Whenever the word "agent" shows up in a line of the data, copy that line.

[Records for the exercise — start]

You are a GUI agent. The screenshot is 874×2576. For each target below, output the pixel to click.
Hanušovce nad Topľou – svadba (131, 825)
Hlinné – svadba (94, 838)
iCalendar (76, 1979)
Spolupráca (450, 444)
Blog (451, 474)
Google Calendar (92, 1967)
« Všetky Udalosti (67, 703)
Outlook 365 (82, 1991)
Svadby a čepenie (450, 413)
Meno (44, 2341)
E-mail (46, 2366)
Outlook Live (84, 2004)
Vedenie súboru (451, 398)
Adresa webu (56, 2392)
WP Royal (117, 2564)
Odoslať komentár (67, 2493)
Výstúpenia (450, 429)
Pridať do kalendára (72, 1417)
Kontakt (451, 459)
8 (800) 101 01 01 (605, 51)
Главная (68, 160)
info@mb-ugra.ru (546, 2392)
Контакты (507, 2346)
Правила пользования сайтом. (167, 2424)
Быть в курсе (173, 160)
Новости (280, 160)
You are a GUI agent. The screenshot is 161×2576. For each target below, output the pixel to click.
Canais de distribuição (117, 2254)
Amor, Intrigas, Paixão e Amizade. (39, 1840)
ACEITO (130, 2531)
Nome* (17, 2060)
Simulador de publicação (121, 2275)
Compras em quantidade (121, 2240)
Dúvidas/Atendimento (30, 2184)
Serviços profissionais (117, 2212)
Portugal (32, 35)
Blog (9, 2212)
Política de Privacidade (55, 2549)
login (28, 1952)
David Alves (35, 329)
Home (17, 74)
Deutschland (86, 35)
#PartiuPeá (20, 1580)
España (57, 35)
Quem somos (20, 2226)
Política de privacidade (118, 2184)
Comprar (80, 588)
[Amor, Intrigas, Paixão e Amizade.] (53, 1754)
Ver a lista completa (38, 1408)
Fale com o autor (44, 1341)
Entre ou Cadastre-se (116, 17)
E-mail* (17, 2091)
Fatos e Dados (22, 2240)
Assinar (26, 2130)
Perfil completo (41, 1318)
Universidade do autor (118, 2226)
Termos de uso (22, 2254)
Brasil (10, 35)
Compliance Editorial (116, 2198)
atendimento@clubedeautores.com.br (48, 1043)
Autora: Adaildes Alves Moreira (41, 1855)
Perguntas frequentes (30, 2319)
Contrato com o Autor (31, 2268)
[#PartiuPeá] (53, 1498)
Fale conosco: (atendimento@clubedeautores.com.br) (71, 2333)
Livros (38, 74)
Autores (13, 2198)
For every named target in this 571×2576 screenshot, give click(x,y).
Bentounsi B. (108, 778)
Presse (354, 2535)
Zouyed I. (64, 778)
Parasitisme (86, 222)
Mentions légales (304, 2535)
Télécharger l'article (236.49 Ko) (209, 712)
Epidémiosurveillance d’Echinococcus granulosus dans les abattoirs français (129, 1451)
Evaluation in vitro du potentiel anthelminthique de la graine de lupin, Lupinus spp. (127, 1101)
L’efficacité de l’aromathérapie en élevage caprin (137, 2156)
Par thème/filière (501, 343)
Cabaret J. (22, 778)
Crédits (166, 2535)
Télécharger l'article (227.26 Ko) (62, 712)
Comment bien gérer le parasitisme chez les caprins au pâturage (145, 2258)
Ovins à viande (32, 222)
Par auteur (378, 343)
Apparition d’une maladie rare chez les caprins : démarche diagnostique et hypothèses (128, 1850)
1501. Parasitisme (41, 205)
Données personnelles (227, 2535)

[Records for the exercise — finish]

→ Answer section:
You are a GUI agent. The screenshot is 874×2576. For each target below, output the pixel to click.
You are a GUI agent. The screenshot is 161×2576. For each target below, output the pixel to click.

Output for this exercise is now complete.